I sometimes wear makeup to an event if I am wearing a fancy dress... like to a wedding or to Suresh's graduation ball. To me it is part of the fancy outfit.
I wear a suit to work and I enjoy having "work clothes" that I wear to work. But for me, makeup is not part of that outfit. I don't think I ever want it to be.
I have, in the past, attempted girly-girlness but it has never "stuck". I revert back to jeans & t-shirt out of business hours, and I am pretty okay with that.
I'm lucky in that I work in a fairly technical position, and I am very good at what I do and the people around me know that I am very good at what I do. I am not office decoration. I have to admit that sometimes I use that as a bit of a shield... like the fact that I am not wearing makeup/presenting as super girly ensures that I am not mistaken as being a part of the decoration. I hate the idea that someone would walk into our office and mistake me for the receptionist (and now I am doing that thing where I look down on receptionists, I am not a receptionist and what's more I couldn't *be* a receptionist. I have not the skills :/ ). I hate HATE HATE it when people call the office and I answer and I can tell that the person on the other end needs to be talking to me because I am the one that can answer their questions because I'm the one that bloody well *built* their website... but because I'm female they assume that I'm some kind of gatekeeper that they have to get past to talk to someone who knows what they are talking about. ARGH. Over the phone you can't tell - but in person I like to think that my dressing like one of the guys makes it more clear that I am actually someone important.

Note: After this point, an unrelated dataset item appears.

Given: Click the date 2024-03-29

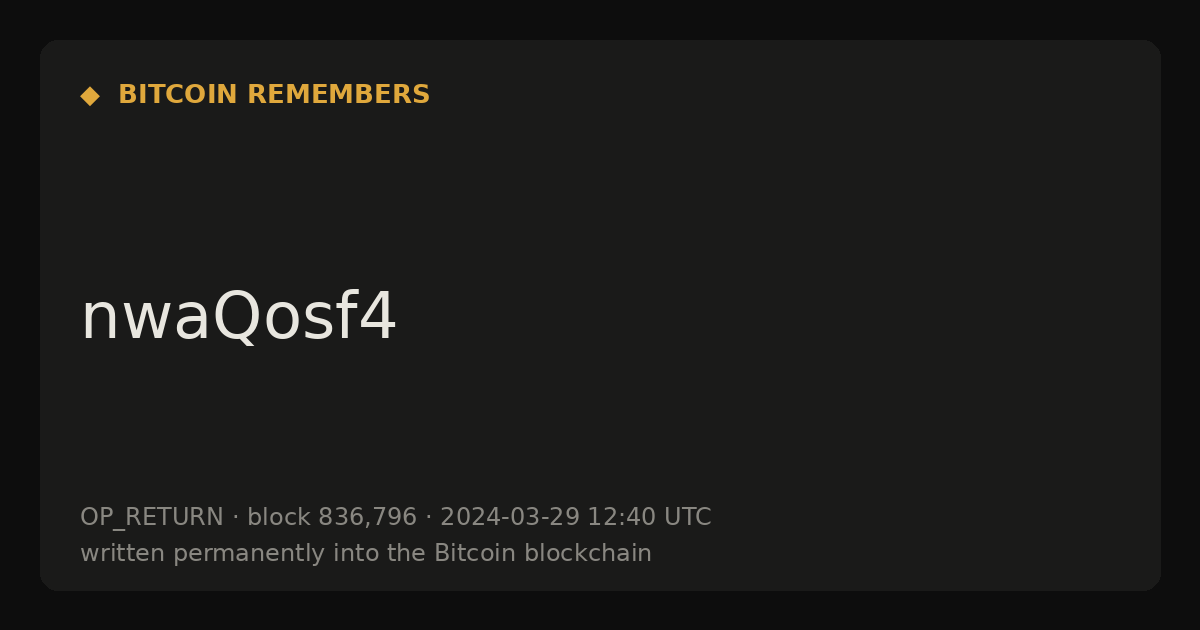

So I guess it kind of sucks for girls who are important and good at the important things they do in their jobs and also like wearing makeup and looking pretty and have people assume that that means they must just be office decoration. Sigh. Sometimes I hate the world.
You disabled comments on your Live Spaces blog o_o
anyway, I did ballet for a bit when I was little :P and you already know how I feel about people wearing makeup! I think generally people look prettier without it anyway. (Unless they're Zac Efron.)
Argh, just typed out a really long reply and it got eaten by a 404. T_T
Short version:
@ephant I didn't even consider the decoration angle, although I feel like if I don't, then it's like everyone else is able to wear make-up and do their job, so why can't I? Now that I think about it though, I don't want people to think that I'm just eye-candy. Like you said, I want to look as though I'm a part of the tech team, not just someone there to look pleasing to clients.
@Jedi_Amara I don't think I've turned comments off, but you may not be able to comment on WLS without signing in as it doesn't let you comment anonymously - which is why I made this blog.
I signed in but it wouldn't let me comment there :( it said comments weren't enabled for the entry!